O demônio arqueiro continuava a atirar partes do seu corpo com seu arco, algumas se transformando em milhares de estilhaços e outras acelerando em um único disparo preciso. Felizmente, Akira demonstrou ser extremamente ágil e sagaz, evitando e refletindo todos os golpes de Rel.
Em uma tentativa de surpreendê-lo, a criatura arrancou sua própria mão e arremessou em direção a Akira como uma espécie de bumerangue.
— Perfeito! — com os pés em chamas, saltou sobre a mão esquelética e se agarrou em um dos dedos.
Ainda girando em pleno ar, Rel fez com que sua mão voltasse para si, ao mesmo tempo que disparava pequenos fragmentos da palma da sua mão. Surpreendentemente, Akira parecia dançar enquanto evitava os projéteis, como se para ele, aquilo fosse uma oportunidade perfeita.
Quando chegou próximo às costelas do gigante, ele tomou um grande impulso para dentro da boca do monstro. Era possível vê-lo entre as fendas nos dentes da criatura, e mesmo naquela situação, Akira parecia confiante.
— Você não escova muito os dentes, né não? — brincou, tapando o seu nariz.
Sem hesitar, Rel tentou mastigá-lo, mas seu maxilar foi interrompido pelo cajado de Akira, fincado entre seus dentes inferiores e superiores. O crânio do demônio começou a se partir em milhares de pedaços, prontos para irem em uma única direção.
— Fornalha Impetuosa! — com o estender de seus braços, os fragmentos ósseos, já a poucos centímetros de o atingirem, foram expelidos pelo ar quente em segundos.

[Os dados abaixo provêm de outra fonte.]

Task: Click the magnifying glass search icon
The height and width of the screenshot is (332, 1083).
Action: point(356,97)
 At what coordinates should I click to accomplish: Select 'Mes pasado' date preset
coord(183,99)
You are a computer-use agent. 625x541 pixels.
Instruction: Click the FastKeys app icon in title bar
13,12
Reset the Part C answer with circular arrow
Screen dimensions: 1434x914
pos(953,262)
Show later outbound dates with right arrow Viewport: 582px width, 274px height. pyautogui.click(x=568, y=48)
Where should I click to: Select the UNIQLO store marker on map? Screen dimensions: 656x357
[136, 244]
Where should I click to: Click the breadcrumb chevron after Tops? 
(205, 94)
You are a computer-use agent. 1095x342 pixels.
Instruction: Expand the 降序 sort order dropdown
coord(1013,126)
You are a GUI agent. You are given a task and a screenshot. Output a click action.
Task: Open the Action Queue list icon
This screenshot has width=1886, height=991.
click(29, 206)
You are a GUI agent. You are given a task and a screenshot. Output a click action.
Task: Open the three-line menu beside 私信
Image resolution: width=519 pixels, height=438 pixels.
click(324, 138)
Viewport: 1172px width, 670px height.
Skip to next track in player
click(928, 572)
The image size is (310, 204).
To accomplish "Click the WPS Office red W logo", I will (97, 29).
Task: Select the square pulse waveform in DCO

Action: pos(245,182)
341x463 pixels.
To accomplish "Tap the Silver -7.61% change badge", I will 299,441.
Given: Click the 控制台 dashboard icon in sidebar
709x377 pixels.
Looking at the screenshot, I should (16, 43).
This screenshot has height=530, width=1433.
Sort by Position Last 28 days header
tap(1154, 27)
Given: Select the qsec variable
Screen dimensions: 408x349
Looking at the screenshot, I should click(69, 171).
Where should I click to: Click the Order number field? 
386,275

Suas chamas escapavam por cada orifício daquele crânio enquanto o corpo inteiro do gigante desmoronava. Largada a beira do mar, a fogueira de ossos decretava a morte do demônio.
Akira enfim saiu do meio dos ossos, girando seu bastão e o guardando em suas costas novamente. As chamas da fogueira o perseguiam, voltando para o seu corpo e deixando para trás a pilha de ossos envolta por fumaça.
— Vocês ainda tão nessa? — ele provocou, gritando para que ambas as suas companheiras pudessem ouvir.
— Tá de sacanagem, não é? — Saki resmungou ao bater seu punho de frente com a lâmina de Ska.
— Esse cara é mais chato do que parece! — A bruxa fez o mesmo, ainda que em pleno ar, evitando as chicotadas do último gigante.
— Vai uma ajudinha? — continuou.
— NÃO! — as duas gritaram em um coro.
Pareciam que estavam brincando com seus oponentes. Eles provaram sua força, passei rapidamente a confiar em suas habilidades, porém, apesar da confiança que pus neles, algo ainda não me parecia certo.